Matthew Darbyshire (born 1977, Cambridge, UK) is a British artist who lives and works in London.

==Background==
Darbyshire was born in Cambridge, UK, in 1977. He completed his BA in Fine Art at the Slade School of Fine Art, London, before going on to complete his Post-Graduate Diploma at Royal Academy Schools, graduating in 2005. Darbyshire has held teaching positions at the Slade School of Fine Art, London, Anglia Ruskin University, Cambridge, Open School East, London/Margate, Goldsmiths, Royal Academy Schools, London and Dirty Art Dept, Amsterdam.

==Exhibitions==
Darbyshire's work has been exhibited at the Hayward Gallery, Manchester Art Gallery, Krolikarnia National Museum, Warsaw, The Hepworth, Wakefield, Tramway, Glasgow, Whitechapel Gallery, the Royal Academy of Arts.

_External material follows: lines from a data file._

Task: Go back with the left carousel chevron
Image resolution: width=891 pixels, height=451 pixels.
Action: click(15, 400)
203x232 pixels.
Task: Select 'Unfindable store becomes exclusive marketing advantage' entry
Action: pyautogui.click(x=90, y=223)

His work is in the public collections of Arts Council Collection, UK Government Art Collection, UK, Artist Pension Trust, New York, US, Deutsche Bank, Frankfurt, DE, Centre National des arts Plastiques, Paris, FR, The Hepworth, Wakefield, UK. Public commissions are on display at 11 Rue Simon-Crubellier, Olympic Stadionplein, Amsterdam, NL and Sculpture Garden, Battersea in London.

== Works ==
In 2014 Darbyshire created the polystyrene sculpture Hercules, which is an imitation of the Farnese Hercules. The deliberate choice of a white material has been interpreted as a perpetuation of colourism in how we view and understand classical sculpture.